■ **The problem**:
Give all the records again, with no alterations.

■ **Dataset**:
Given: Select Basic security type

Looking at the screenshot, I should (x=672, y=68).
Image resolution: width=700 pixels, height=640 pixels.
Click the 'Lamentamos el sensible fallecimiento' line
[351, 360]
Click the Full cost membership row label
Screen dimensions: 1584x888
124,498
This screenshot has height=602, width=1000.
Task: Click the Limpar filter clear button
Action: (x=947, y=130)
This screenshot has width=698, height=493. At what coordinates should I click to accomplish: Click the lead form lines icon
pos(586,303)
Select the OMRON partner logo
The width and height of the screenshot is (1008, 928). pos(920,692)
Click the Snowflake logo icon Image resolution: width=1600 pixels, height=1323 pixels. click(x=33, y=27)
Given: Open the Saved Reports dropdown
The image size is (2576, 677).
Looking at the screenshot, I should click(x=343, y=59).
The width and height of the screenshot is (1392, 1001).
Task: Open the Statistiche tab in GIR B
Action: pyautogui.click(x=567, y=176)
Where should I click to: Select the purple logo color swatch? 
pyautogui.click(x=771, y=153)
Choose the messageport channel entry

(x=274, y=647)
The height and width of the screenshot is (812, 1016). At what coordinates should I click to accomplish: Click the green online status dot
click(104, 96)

■ **Completed task**:
Given: Select Basic security type

Looking at the screenshot, I should (x=672, y=68).
Image resolution: width=700 pixels, height=640 pixels.
Click the 'Lamentamos el sensible fallecimiento' line
[351, 360]
Click the Full cost membership row label
Screen dimensions: 1584x888
124,498
This screenshot has height=602, width=1000.
Task: Click the Limpar filter clear button
Action: (x=947, y=130)
This screenshot has width=698, height=493. At what coordinates should I click to accomplish: Click the lead form lines icon
pos(586,303)
Select the OMRON partner logo
The width and height of the screenshot is (1008, 928). pos(920,692)
Click the Snowflake logo icon Image resolution: width=1600 pixels, height=1323 pixels. click(x=33, y=27)
Given: Open the Saved Reports dropdown
The image size is (2576, 677).
Looking at the screenshot, I should click(x=343, y=59).
The width and height of the screenshot is (1392, 1001).
Task: Open the Statistiche tab in GIR B
Action: pyautogui.click(x=567, y=176)
Where should I click to: Select the purple logo color swatch? 
pyautogui.click(x=771, y=153)
Choose the messageport channel entry

(x=274, y=647)
The height and width of the screenshot is (812, 1016). At what coordinates should I click to accomplish: Click the green online status dot
click(104, 96)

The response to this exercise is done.